Christchurch's upcoming October local council elections would have given Canterbury people a chance to have their say on how their ECan councillors were performing. Instead, that chance was lost with the Government passing an Act to take away Canterbury's democratically elected councillors.
The Government's stated aim was to improve water management. In practice, it was more about accelerating irrigation development.
Water Conservation Orders (WCO) are our closest equivalent to national parks for rivers. They exist on the Rakaia, Rangitata and Ahuriri Rivers and a Special Tribunal had recommended one for the South Branch of the Hurunui. The ECan Act allows appointed commissioners to amend existing orders.
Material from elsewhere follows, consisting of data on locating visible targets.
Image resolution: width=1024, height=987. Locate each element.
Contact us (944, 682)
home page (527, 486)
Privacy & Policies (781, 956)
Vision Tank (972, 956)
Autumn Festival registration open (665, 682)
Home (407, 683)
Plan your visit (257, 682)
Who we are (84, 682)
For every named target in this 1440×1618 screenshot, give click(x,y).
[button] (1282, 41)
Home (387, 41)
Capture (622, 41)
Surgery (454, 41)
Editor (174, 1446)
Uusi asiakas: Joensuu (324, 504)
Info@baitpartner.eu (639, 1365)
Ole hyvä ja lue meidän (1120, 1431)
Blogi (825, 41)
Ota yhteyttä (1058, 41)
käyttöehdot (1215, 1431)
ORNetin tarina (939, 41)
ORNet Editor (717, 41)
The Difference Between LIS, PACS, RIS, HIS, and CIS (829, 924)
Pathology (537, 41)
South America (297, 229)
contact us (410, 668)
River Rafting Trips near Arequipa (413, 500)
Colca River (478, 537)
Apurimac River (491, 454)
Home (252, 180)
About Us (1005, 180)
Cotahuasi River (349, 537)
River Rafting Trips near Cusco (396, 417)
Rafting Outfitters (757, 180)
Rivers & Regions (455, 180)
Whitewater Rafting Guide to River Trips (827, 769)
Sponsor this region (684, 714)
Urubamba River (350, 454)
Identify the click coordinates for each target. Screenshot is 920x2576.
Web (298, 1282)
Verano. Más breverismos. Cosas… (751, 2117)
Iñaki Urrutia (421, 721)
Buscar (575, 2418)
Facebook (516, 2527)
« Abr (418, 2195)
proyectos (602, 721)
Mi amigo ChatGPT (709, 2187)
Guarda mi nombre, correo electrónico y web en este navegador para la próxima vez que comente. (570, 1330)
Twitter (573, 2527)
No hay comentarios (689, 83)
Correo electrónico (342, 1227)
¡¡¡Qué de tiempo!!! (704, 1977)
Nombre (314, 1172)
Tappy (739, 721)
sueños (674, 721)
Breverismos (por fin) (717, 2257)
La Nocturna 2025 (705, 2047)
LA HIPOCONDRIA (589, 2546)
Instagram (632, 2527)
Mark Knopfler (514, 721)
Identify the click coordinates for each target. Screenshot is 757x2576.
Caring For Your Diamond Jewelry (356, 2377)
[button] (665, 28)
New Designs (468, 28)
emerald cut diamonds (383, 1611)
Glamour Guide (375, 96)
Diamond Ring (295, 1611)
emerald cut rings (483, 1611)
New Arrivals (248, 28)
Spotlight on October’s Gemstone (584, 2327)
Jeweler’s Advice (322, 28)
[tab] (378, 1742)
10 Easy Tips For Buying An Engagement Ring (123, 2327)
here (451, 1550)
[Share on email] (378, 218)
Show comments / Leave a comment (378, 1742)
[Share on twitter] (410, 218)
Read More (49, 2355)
It takes the Hurunui process back to square one with new decision making criteria which emphasise economic matters.
These changes benefit Trustpower which seeks to use Lake Coleridge and the Rakaia to irrigate around 60,000 ha. in mid Canterbury, and the Hurunui Water Project with its proposed dams on Lake Sumner and the South Branch.
The attack on WCOs has also battered the innovative Canterbury Water Management Strategy (CWMS) because of the breach of trust it represents to environmental and recreational interests. ECan has led this innovative process, working with MAF on behalf of central government, local authorities, the Canterbury District Health Board, and the range of water stakeholders.
The CWMS seeks to identify any common ground around the scale and location of future irrigation development, the environmental and the land use constraints within which it should occur, and priorities for environmental restoration. Whether it will deliver on the environmental front now remains to be seen.
While Ministers lambasted ECan for lacking an operative regional plan for water, 19 years after the RMA became law there is still no operative national policy statement on water and few national environmental standards. Progress here by central government, and a return to regional democracy before 2013 would be welcome.